**INPUT RECORDS**

-- Start --

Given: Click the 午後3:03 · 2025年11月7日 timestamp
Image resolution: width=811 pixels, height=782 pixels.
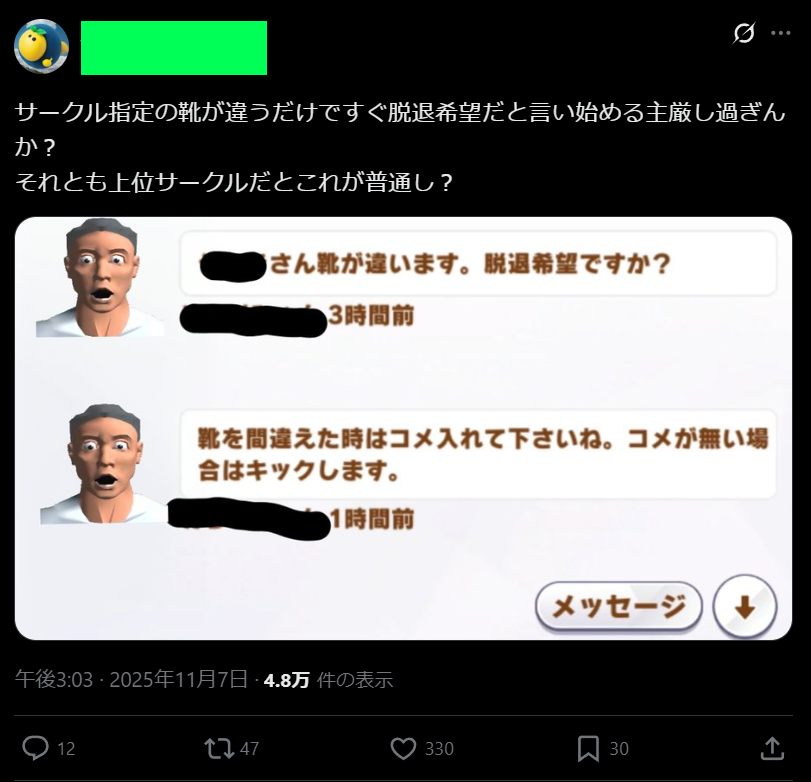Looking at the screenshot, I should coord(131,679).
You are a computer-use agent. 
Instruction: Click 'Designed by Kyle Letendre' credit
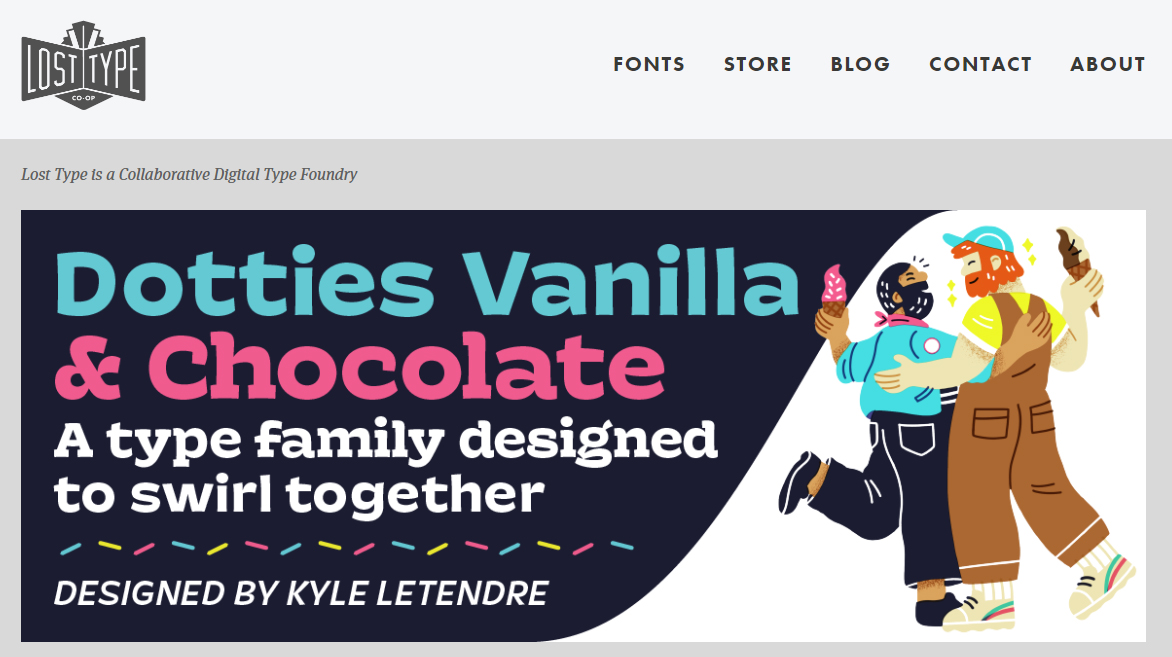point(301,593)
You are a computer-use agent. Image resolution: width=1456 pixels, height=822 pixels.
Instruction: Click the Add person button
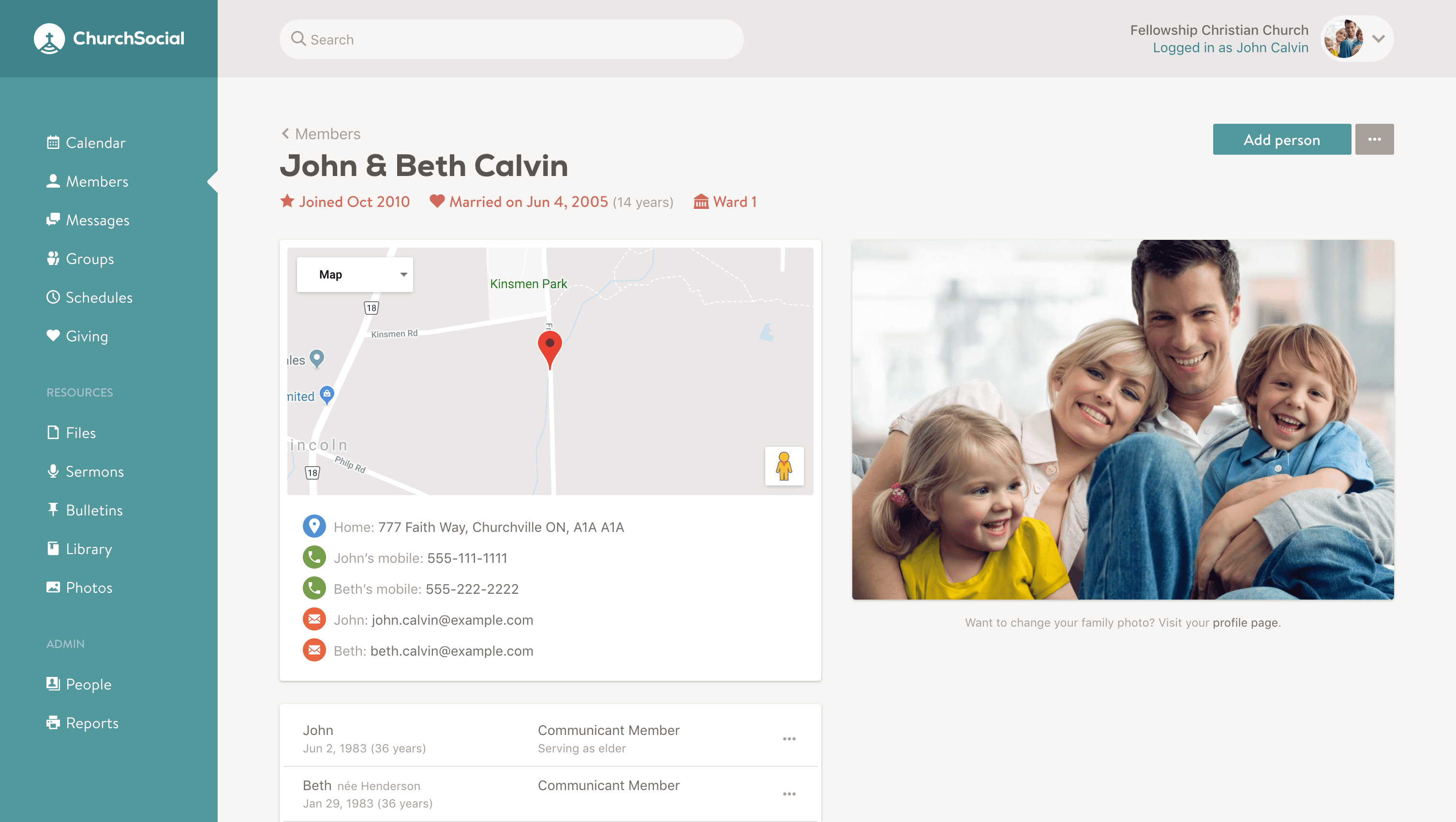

-- End --
-- Start --

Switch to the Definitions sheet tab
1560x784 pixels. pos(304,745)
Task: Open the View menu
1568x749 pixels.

-- End --

**WHAT YOU NEED TO DO**
Copy word for word the entries above, starting with the line that contains "Given: Click the" and going on through the line that contains "point(301,593)". Leave the pictures out of your answer.

**RESPONSE**
Given: Click the 午後3:03 · 2025年11月7日 timestamp
Image resolution: width=811 pixels, height=782 pixels.
Looking at the screenshot, I should coord(131,679).
You are a computer-use agent. 
Instruction: Click 'Designed by Kyle Letendre' credit
point(301,593)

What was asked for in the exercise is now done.